Last night, Dennis Johnson, publisher of Melville House, got to read an amazing piece of feedback for one of his recently published books from a librarian in Minneapolis, MN. The book, Every Man Dies Alone has already received rave reviews in the newsmedia, but there’s something to be said for this personal, from-the-heart feedback from Jon, a Readers Advisory man by trade. Here’s an excerpt from the letter Dennis received. (The background you might need is that Melville is starting a cool little “postcard” marketing campaign for the book, echoing the characters’ own clandestine publicity efforts in the novel.)
I sat down and read Every Man Dies Alone shortly after it first appeared on the book scene, and within the first hundred pages I knew I had something outstanding. Since finishing the book it very comfortably ranks as one of my all time favorites, and as a book I would unhesitatingly recommend to anyone. Being a librarian by trade, I immediately recognized the accessible nature of the book, and I’ve added this title to the top of my “Books for Non-readers” list–a truly high compliment considering the inherent gamble in putting your faith in one book to transform a non-reader into a reader.
So, I’m navigating toward my point, I swear. I recently read on your blog about the genius idea to market Every Man Dies Alone with postcards, which could then be left anywhere/everywhere. I would love to get my hands on a stack of these postcards, and I could engage in quite a campaign of postcard dropping here in Minneapolis , MN . Metro-transit, coffee shops, libraries, community bulletin-boards, and any random windowsill or stairwell I can manage to find.
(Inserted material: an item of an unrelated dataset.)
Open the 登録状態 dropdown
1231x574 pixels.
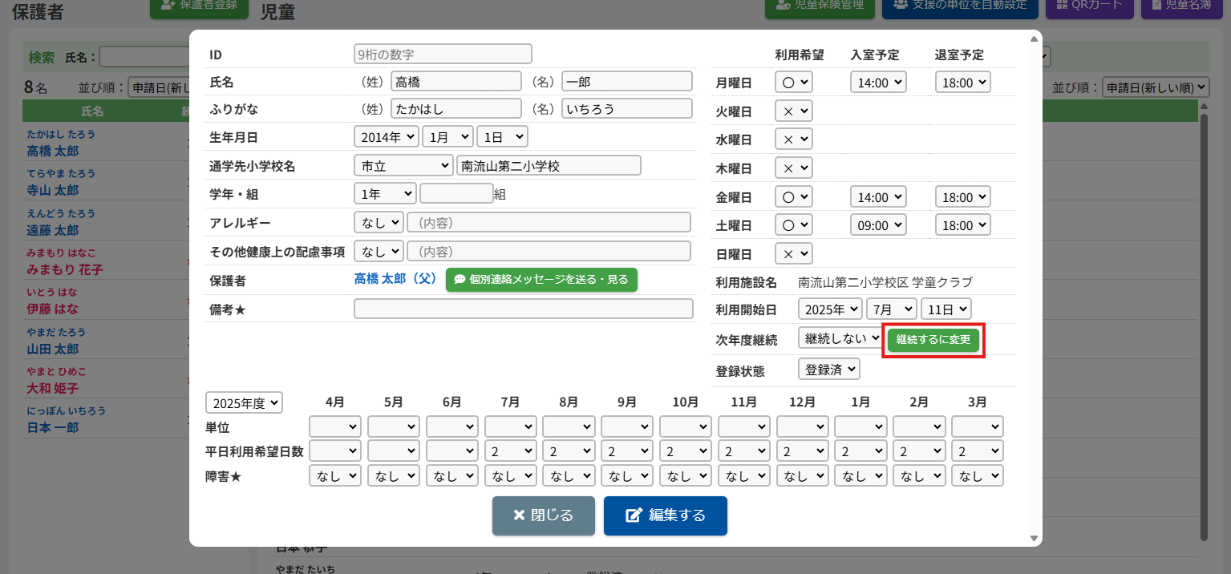tap(828, 369)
Oh, and before I forget, I should like to give a little shout out to Micawber’s Books in Saint Paul for turning me onto Every Man in the first place. What a great independent bookshop.
Anyway, if it would be possible to obtain a stack of postcards, or any posters, bulletins, or other materials you could spare, I’d love to contribute with a citizen’s campaign of my own.
If this won’t work out I understand, and I’ll just have to keep marketing by word-of-mouth. You all do great work, and I’m happy to know of you and your books.